I know that Pastors are not supposed to worry. (Ok so that last statement may not be true, but many people believe it’s true)
We don’t go food shopping cause we are feed by Ravens.
Similar to the Widow in Second kings, our pancake mix never runs out.
We don’t sweat the IRS, we just go fishing and all of our taxes are paid.
To be honest, I wish I did not worry. But here is my reality…
What I worry about…
I worry. I worry a lot and mostly about things I have no control over.
I worry about the state of the ministry, I worry about my wife’s health, I worry about my two boys growing up and becoming Godly men, I worry about my mom’s health, I worry about not making enough to support my family, I worry about preaching the worst sermon in the history of sermons, I worry that I’m gaining too much weight. I worry that people will see me as a fraud. I worry that I’ll make the wrong decision and that decision will negatively impact someone else.
What if people find out I don’t walk on water.
What if people find out that I’m only anointed behind a podium but am human the rest of the days.
I worry that I worry too much.
It’s good to have friends…
Just recently a good friend sent me a text…
In the text he reminded me about 2 Chronicles 20. That’s the chapter where Jehoshaphat finds out that 3 huge armies have joined forces to attack him. Verse 1 describes them as a “vast army.”
Let me just point out that nothing I’m worrying about is life threatening…
- I don’t have too many people trying to take my life,
- I don’t have any vast armies knocking at my front door
But I love what Jehoshaphat does… verse 3 says “alarmed” he resolves to inquire of the Lord and he proclaimed a fast.
3 Steps to Overcome Worry
Step #1 Jehoshaphat prays – he seeks God’s face, he cries out to God, and he proclaimed a fasts for all Judah. When we worry, do we respond in prayer. And do we encourage our congregants to enter into the battle. Are we seeking God alone, or do we involve others to join us in the battle?
Step #2 He acknowledges his weakness – in verse 12, Jehoshaphat says two things
- We have no power to face this vast army,
- We do not know what do
He ends his statement saying “But our eyes are on you.”
I believe worry should remind us of our weakness, our shortcomings, our in ability to handle the situation on our own.

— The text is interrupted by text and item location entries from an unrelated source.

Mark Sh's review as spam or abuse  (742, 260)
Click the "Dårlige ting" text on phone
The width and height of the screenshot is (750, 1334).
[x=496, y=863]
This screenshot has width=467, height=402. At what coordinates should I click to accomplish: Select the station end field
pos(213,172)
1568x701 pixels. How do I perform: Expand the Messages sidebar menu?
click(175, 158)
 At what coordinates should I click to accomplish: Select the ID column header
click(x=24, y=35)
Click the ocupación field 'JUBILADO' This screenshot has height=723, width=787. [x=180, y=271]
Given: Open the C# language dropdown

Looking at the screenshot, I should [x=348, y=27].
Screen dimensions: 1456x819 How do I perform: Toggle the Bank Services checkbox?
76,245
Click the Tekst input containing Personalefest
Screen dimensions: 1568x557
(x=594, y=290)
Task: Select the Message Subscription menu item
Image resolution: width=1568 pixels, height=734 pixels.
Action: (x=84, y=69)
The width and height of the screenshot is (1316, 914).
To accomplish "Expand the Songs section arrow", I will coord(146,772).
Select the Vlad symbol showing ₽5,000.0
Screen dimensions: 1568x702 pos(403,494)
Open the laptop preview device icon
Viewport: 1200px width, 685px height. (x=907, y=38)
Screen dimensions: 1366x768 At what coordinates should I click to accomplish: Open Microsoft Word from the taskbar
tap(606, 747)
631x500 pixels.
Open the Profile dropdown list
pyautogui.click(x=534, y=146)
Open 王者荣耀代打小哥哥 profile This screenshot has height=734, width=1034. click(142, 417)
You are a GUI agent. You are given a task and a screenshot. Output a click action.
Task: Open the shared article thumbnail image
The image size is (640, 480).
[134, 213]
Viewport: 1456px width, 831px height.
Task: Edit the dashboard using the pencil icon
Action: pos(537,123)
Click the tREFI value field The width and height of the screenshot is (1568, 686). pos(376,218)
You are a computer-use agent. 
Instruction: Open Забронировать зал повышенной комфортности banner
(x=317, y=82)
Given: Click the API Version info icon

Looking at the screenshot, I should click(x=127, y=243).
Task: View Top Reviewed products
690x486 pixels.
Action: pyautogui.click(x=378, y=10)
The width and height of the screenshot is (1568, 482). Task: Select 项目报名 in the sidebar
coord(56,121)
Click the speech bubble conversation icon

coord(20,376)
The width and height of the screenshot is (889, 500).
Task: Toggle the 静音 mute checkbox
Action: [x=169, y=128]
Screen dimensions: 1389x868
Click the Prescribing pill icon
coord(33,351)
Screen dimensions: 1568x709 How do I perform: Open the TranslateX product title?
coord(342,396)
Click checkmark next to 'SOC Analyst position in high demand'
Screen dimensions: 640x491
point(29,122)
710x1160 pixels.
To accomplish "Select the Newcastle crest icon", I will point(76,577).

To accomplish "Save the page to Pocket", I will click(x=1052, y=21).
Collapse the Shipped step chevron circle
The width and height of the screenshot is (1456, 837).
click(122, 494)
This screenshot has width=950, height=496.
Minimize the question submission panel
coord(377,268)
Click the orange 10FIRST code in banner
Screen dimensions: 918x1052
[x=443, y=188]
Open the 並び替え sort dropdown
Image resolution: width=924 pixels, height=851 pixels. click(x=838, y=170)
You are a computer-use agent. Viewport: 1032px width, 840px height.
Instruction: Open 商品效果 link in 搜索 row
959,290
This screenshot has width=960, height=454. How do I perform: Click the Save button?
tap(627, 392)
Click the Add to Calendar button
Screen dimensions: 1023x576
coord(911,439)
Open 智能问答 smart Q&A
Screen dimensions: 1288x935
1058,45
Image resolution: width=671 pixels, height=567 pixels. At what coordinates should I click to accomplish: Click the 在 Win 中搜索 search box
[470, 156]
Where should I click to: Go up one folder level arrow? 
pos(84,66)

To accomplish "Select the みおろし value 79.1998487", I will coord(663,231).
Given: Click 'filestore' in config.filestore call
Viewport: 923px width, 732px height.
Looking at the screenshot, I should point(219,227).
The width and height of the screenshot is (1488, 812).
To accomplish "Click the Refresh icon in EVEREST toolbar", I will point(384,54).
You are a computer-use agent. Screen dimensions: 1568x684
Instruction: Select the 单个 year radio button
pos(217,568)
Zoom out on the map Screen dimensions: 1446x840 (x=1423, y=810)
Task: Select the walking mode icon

And that feeling of “inferiority” should get us to look up to where our help comes from.
Step #3 Jehoshaphat Worshiped – in verse 20 it says that Judah left to the battlefield. On the way to war, Jehoshaphat decides to appoint the choir at the head of the army. I’m sure his generals were probably thinking, these guys aren’t coming home tonight. They weren’t warriors, they were worshipers, choir members, singers.
But in the battle, as worry takes over – do you enter the battlefield with worship on your lips.
Yes, fear maybe in your hearts, but is worship on your lips.
Exchange worry for worship.
“As they began to sing and praise, the Lord set ambushes against the men of Ammon and Moab and Mount Seir who where invading Judah, and they were defeated.” 2 Chronicles 20:22
As the people of God begin to worship, God began to move on their behalf.
I didn’t write this blog because I thought this was some deep revelation that no one else knew.
I wrote this because sometimes we are in the battle so long we grow weary, tired of the battle.
We forget about being more then a conqueror. We are just trying to survive.
We need, I needed to be reminded that God responds to a people who worship him on the way to the battlefield.
They were worshiping before they knew the enemy had been defeated. They had worship on their lips and possibly fear in the hearts – but their worship still moved God to action.
So I have committed to a new practice…
When every I feel fear, or worry rise up in me – I have resolved to begin worshiping.
So that I may personally see the hand of the lord.
So that’s how I have decided to respond to worry, how are you responding to worry?